I've often wondered what it might feel like to turn up to a Union meeting, Women's Institute lunch, writers' guild workshop, or cub scout jamboree only to discover that it had been chosen as the location for a major political speech or policy announcement by a leading politician. Now I know. It feels perverse and uncomfortable.
In the last few weeks political philosophers at the University of East Anglia have been hosting a series of public lectures under the banner 'Philosopher Kings?', in which leading politicians have been invited to reflect explicitly on how philosophy, ideas, and ideology have influenced their political lives and the politics of the day.
So far Jon Cruddas and Maurice Glasman have handled the brief by accounting for how ideational experiences have shaped their own political journeys and by making philosophical arguments about why the left needs to re-engage with civil society politics and to reassert traditional values such as faith, patriotism, and solidarity. In the coming weeks Jonathon Porritt and Ros Scott will try their hands at green political theory and the battle between principles and pragmatism.
Yesterday it was the turn of David Willetts, the Minister for Universities and Science, and he struck a very different tone.
He started with a few party political points on how the Coalition inherited a black hole in the public finances and went on to simply assert that what we owe the next generation is growth not deficit.
He then swung into a full-scale ministerial policy announcement on how ring-fencing the Research Councils' budget, creating more public-private research enterprises, securing business internships for science, technology, engineering, and maths postgraduate research students, and creating a kind of departmental Tomorrow's World that can predict future money-spinning science and technology amounts to good government.

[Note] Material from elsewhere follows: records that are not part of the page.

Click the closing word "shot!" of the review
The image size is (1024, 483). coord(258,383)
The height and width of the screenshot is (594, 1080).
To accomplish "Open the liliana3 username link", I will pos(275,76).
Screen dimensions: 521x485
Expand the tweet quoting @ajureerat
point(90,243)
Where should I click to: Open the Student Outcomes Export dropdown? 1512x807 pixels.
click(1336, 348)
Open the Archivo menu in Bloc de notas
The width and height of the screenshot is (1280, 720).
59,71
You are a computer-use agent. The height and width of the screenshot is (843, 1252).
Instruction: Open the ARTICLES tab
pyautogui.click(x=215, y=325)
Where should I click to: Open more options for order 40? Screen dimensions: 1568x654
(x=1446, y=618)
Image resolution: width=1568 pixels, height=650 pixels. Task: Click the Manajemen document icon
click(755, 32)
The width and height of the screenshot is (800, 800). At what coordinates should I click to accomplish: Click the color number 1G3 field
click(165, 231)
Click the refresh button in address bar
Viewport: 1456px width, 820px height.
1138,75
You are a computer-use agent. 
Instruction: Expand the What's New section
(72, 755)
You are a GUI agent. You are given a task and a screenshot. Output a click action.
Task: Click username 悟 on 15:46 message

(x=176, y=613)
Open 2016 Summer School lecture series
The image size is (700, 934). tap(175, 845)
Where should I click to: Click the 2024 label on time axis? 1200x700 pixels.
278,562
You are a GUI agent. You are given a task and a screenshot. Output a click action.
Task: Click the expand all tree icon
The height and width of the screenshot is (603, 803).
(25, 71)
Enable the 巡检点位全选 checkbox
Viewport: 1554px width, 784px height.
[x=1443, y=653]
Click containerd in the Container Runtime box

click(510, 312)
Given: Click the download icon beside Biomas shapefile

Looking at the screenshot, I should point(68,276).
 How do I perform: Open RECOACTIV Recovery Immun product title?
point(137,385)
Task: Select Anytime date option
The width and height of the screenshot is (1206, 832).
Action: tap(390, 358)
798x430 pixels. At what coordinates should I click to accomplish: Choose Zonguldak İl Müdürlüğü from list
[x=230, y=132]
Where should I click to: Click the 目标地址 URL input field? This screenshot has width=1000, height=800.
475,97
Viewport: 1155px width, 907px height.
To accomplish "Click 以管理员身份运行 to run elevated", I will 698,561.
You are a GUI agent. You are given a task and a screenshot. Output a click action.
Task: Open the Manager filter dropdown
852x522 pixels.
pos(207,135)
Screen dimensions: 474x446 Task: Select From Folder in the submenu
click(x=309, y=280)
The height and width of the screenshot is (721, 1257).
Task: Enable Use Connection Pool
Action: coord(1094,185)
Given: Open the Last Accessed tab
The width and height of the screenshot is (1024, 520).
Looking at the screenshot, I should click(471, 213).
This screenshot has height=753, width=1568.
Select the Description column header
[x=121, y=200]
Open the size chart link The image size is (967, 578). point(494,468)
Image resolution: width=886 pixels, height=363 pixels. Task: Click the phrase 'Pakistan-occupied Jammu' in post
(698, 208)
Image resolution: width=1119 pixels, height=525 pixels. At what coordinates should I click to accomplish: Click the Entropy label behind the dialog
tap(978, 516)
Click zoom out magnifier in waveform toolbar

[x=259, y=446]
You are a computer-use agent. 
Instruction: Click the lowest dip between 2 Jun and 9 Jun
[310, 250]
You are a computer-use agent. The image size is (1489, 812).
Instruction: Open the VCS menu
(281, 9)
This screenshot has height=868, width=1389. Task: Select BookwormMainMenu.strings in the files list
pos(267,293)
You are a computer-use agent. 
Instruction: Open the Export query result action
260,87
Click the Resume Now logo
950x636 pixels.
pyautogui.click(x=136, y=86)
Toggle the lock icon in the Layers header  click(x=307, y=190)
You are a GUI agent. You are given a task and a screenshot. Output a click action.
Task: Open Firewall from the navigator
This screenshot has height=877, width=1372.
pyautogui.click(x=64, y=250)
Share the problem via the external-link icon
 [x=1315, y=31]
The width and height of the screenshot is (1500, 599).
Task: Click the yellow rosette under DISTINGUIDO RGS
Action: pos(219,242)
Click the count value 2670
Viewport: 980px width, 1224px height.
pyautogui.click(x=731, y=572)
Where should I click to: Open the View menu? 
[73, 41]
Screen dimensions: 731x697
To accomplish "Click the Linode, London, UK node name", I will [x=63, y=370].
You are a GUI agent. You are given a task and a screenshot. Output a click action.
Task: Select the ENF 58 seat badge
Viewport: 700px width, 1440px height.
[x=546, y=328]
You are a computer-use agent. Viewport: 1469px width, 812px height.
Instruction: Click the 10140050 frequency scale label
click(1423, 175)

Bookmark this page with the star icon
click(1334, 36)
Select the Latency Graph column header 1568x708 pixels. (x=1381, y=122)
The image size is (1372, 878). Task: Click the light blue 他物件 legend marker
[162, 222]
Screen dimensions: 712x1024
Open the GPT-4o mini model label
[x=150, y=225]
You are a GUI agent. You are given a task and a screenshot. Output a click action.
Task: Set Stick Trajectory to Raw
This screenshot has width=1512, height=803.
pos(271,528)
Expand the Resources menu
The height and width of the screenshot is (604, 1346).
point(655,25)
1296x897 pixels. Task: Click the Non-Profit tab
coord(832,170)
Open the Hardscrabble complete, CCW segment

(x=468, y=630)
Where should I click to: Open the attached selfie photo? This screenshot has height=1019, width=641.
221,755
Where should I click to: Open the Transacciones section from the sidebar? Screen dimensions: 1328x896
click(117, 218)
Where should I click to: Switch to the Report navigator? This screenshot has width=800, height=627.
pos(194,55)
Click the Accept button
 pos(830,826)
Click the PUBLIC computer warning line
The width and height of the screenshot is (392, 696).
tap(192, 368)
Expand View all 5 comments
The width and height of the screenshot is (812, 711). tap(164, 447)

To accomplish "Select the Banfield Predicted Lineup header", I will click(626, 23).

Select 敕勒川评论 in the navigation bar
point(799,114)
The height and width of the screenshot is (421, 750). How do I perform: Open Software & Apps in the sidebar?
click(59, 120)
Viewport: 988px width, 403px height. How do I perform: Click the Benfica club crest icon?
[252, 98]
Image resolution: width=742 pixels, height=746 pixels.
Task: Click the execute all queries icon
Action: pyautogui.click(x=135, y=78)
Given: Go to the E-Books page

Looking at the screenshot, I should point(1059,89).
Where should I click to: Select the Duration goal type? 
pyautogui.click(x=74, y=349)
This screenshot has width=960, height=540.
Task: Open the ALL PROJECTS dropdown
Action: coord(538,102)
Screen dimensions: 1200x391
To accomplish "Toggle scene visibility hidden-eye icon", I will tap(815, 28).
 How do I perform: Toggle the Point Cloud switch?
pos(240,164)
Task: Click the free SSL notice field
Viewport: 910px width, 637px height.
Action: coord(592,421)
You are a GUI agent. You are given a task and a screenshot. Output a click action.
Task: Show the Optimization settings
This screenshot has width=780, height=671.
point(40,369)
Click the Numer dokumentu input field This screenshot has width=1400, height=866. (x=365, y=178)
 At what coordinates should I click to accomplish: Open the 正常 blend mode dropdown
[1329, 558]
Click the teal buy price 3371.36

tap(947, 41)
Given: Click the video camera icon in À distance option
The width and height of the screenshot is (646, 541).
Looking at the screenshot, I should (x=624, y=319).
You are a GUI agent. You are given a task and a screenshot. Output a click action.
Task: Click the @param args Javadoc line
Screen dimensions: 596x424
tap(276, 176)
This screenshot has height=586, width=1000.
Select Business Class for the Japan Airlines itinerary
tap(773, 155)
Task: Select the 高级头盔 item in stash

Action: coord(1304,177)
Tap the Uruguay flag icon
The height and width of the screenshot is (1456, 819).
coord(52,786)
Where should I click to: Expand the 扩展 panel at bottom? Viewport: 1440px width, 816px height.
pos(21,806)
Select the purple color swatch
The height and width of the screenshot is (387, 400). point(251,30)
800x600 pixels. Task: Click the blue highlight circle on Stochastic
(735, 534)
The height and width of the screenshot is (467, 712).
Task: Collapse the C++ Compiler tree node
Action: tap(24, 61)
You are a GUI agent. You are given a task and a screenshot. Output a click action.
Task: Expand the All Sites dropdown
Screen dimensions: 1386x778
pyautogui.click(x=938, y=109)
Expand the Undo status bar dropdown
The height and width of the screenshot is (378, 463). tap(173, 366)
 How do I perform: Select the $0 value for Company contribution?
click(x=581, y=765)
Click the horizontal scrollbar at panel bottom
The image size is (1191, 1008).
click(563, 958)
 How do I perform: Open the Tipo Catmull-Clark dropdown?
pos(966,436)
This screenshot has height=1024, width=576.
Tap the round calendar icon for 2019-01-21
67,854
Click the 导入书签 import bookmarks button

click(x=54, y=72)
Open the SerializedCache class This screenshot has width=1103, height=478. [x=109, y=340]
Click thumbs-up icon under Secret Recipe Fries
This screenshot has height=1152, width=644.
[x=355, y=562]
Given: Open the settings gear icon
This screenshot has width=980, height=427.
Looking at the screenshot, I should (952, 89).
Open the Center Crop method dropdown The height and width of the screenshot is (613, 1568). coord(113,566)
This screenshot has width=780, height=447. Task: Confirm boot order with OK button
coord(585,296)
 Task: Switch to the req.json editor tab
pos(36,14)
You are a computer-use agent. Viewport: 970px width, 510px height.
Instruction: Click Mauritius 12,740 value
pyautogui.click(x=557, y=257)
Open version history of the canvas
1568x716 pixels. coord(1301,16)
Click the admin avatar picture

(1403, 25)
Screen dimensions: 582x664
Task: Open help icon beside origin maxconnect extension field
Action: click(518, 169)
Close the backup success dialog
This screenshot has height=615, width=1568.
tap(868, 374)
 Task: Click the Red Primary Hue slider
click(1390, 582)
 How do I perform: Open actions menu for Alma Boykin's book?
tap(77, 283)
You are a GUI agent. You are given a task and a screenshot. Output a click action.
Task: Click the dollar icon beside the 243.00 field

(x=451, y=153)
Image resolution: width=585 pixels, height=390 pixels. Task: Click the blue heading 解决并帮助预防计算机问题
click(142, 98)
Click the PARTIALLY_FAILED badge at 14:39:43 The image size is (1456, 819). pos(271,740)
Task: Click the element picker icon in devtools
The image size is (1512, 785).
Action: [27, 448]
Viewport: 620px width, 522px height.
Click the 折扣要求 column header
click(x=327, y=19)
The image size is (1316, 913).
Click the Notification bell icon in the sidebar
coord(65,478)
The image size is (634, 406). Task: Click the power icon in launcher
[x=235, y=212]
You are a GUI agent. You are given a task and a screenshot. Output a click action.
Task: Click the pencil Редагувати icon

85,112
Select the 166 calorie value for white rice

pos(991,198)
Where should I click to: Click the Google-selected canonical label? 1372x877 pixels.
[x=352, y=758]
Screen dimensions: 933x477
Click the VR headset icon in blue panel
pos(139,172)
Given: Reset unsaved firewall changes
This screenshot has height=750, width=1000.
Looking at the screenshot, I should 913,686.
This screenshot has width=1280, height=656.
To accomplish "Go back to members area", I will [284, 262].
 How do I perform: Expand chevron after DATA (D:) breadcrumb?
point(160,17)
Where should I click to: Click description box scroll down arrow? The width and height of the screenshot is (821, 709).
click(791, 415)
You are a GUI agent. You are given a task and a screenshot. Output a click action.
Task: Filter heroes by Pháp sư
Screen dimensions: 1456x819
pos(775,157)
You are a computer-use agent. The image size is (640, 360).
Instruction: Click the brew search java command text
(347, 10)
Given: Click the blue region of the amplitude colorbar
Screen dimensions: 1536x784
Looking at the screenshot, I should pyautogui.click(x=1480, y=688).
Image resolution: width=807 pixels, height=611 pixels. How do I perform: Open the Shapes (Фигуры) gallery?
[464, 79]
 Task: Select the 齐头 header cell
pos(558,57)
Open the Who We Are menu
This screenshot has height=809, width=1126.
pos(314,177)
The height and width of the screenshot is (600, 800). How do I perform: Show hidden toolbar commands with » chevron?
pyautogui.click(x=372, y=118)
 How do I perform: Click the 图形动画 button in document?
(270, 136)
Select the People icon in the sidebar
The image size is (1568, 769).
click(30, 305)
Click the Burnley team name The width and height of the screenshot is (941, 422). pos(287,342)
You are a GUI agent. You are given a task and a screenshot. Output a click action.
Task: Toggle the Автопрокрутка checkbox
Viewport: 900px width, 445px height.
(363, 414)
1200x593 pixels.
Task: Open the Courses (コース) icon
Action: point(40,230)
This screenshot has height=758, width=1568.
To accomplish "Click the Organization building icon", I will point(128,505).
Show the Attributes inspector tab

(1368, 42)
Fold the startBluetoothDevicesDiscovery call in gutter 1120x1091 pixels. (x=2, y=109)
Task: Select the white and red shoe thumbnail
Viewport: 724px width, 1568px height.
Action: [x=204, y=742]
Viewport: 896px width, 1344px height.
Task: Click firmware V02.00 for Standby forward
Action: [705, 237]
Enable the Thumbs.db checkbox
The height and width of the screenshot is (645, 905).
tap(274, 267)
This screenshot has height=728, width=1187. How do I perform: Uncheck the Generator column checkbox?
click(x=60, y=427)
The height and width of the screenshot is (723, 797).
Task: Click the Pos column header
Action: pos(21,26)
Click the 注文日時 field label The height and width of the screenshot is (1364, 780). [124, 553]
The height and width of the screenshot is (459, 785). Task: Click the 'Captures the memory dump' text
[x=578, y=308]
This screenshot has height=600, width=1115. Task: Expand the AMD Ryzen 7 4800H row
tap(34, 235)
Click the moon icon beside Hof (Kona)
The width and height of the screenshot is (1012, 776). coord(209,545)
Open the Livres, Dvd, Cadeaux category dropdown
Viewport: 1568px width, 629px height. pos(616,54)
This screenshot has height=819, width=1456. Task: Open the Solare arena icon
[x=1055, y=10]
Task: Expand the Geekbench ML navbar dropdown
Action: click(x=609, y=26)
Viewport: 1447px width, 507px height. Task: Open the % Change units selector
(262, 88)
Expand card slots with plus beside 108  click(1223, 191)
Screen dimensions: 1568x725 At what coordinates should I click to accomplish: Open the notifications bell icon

Yet Willetts' audience was made up almost entirely of students, lecturers and members of the public with a particular interest in the arts, humanities, and social sciences. Not that this seemed to matter much. The Minister's opening gambit was: 'I am not going to start with abstract principles and then deduct the consequences for public policy. That sort of argument does not persuade people any more, if it ever did.'
This left much of the audience dumbstruck − isn't that precisely what philosophy is all about?
To borrow some lyrics from the song 'E's are good' by the 90s dance band, The Shaman, David Willetts has been 'very much maligned and misunderstood'. Or so he would like us to think. The problem is that so long as he continues to pay no attention to who he is speaking to he is likely to remain maligned and misunderstood.
Not unreasonably the audience had expected David both to talk personally and to think philosophically.
Perhaps they also wanted him to try to charm them, to rehabilitate his image in the aftermath of the controversial tuition fees debate; the decision of the AHRC to break the Haldane Principle regarding university research (by tying research grants to the Conservative's concept of the Big Society); the move to force academics in the arts and humanities to prove financial impact as part of the Research Excellence Framework (REF).
At the very least they thought he could have attempted a rear-guard action against the previous speakers in the series (Cruddas and Glasman) who, philosophically speaking, are moving into terrain occupied by Cameron's One-Nation Conservativism ('we're all in this together').
Not a bit of it. Debating with the Minister was a bit like trying to dance the salsa with someone who is hell bent on dancing the tango.
The Conservatives need people like David Willetts − he is a man of great intellect and rigour, as demonstrated by his book The Pinch. But what those in the university sector need is for the Universities Minister to recognise and engage with them for who they are. Not everyone who studies or works at university is a scientist, engineer or mathematician - and long may that continue.